Unitarians in Great Britain.—A special meeting of the Unitarian (English) National Conference was held in London, May 31, to consider propositions for conferring certain new powers on the body which had been postponed from the regular meet ing of the previous year at Sheffield. After consultation and the consideration of proposed amendments, a resolution was adopted instructing the committee of the triennial Conference to hold regular meetings to consult and, when considered advisable, to take action in matters affecting the well-being and interests of the congregations which form the Conference, as by directing attention, suggesting plans, organizing expressions of opinion, raising funds to carry out the foregoing objects, or summoning, if it deem it needful, a special meeting of the Conference. Further, that the committee shall present to each Conference a full report of its proceedings and the action it has taken for the approval or otherwise of the Conference."
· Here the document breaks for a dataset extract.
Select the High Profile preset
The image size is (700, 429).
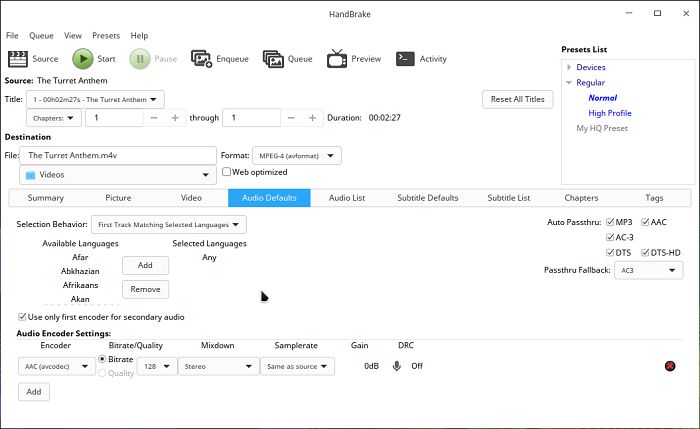tap(609, 113)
The annual meeting of the British and Foreign Unitarian Association was held in London, beginning June 1. Mr. T. Grosvenor Lee presided. The general report included reports of the Book and Tract Committee of grants during the year of 1,637 books and 113,286 tracts; of the Scottish Committee concerning efforts to develop the churches especially at Paisley, Kirkcaldy, and Aberdeen; of the Indian Committee, describing the rise and present condition of Unitarian work in India, which was still on a modest scale. The annual subscriptions had fallen off, but the chapel collections were the largest recorded. Legacies amounting to £6,000 had been left to the association. In an address defining the term "freedom" as used by Unitarians, the president maintained that while they were free it was not the freedom that united them, but the truths to which it led them. Prof. J. Estlin Carpenter maintained that the liberty held by Manchester College, which he represented, was within limits that presupposed the reality of theology. A paper

by the Rev. Alexander Webster on "Our Church Work in Spreading Religious Truth" was read in the absence of its author. The report of the Temperance Association showed a slight increase in the number of local societies. The report of the Postal Mission and Workers' Union was illustrated by the citation of inquiries sent in for religious literature. and insisted upon the efficiency of the work done by the mission. The Sunday-School Association reported that its receipts had amounted to £1,354.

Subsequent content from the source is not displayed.